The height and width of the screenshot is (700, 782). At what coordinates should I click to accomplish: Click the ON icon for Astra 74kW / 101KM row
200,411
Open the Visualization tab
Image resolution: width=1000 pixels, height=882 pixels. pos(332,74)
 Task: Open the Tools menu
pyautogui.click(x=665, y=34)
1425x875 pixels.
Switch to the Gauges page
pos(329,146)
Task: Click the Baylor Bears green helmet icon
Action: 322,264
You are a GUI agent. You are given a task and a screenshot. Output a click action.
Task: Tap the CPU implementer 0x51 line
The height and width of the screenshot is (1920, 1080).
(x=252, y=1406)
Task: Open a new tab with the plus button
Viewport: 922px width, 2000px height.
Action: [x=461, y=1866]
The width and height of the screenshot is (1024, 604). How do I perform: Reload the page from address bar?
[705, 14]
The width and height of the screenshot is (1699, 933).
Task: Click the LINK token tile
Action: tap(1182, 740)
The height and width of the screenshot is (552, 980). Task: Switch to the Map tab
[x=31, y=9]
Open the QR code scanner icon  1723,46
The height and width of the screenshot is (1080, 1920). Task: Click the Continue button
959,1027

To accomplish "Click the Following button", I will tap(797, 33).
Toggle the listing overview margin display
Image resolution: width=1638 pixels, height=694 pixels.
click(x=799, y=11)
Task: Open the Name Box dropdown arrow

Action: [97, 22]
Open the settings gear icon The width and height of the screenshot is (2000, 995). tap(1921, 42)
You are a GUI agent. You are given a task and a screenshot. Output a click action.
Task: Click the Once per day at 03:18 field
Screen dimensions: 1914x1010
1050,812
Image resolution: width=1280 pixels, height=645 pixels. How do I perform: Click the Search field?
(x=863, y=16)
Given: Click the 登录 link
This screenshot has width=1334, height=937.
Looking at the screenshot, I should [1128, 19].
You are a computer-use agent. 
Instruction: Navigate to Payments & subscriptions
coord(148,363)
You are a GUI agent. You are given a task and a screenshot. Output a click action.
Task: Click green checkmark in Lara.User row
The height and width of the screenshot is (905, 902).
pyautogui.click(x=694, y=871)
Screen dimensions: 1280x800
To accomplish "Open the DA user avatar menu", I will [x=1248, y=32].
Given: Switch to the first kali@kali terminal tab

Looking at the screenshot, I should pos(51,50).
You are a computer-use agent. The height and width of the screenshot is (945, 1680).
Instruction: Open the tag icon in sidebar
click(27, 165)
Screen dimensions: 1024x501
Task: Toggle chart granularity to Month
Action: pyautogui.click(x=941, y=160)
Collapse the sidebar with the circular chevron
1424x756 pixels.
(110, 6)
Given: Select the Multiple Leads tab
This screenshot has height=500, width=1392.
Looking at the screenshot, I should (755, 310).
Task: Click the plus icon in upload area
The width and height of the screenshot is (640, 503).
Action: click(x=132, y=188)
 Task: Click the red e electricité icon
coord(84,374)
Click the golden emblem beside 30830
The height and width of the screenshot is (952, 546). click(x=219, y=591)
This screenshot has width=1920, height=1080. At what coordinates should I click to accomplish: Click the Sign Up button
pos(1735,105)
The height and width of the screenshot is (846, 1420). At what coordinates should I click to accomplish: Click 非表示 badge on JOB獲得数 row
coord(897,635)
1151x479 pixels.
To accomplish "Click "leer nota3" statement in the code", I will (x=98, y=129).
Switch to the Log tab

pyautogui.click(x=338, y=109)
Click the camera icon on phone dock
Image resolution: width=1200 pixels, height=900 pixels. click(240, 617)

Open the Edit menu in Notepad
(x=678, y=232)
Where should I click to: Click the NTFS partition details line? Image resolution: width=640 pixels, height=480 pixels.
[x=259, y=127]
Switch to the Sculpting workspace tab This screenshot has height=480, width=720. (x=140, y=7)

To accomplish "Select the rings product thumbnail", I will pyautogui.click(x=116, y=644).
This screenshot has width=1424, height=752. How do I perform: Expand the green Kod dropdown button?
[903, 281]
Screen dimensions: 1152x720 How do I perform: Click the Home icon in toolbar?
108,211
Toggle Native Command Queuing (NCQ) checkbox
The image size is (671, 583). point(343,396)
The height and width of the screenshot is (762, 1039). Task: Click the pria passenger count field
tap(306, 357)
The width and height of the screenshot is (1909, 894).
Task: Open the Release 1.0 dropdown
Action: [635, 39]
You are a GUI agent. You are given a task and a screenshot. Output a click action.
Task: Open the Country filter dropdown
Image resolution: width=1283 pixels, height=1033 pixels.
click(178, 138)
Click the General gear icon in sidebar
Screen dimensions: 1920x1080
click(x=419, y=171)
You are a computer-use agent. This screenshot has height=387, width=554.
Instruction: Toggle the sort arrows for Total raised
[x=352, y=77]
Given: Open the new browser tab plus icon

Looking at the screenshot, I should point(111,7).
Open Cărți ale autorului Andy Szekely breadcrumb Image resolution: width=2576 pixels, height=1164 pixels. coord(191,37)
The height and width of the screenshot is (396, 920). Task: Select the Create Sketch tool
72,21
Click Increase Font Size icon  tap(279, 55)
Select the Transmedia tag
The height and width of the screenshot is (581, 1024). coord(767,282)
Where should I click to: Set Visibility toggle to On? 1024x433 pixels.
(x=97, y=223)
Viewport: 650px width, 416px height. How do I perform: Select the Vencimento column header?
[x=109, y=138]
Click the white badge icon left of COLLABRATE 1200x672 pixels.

§ TASK STATEMENT:
After finding the line that contains "Instruction: Toggle the" in the records above, copy that line and each one after it exactly, through the final line.

§ WORKED SOLUTION:
Instruction: Toggle the sort arrows for Total raised
[x=352, y=77]
Given: Open the new browser tab plus icon

Looking at the screenshot, I should point(111,7).
Open Cărți ale autorului Andy Szekely breadcrumb Image resolution: width=2576 pixels, height=1164 pixels. coord(191,37)
The height and width of the screenshot is (396, 920). Task: Select the Create Sketch tool
72,21
Click Increase Font Size icon  tap(279, 55)
Select the Transmedia tag
The height and width of the screenshot is (581, 1024). coord(767,282)
Where should I click to: Set Visibility toggle to On? 1024x433 pixels.
(x=97, y=223)
Viewport: 650px width, 416px height. How do I perform: Select the Vencimento column header?
[x=109, y=138]
Click the white badge icon left of COLLABRATE 1200x672 pixels.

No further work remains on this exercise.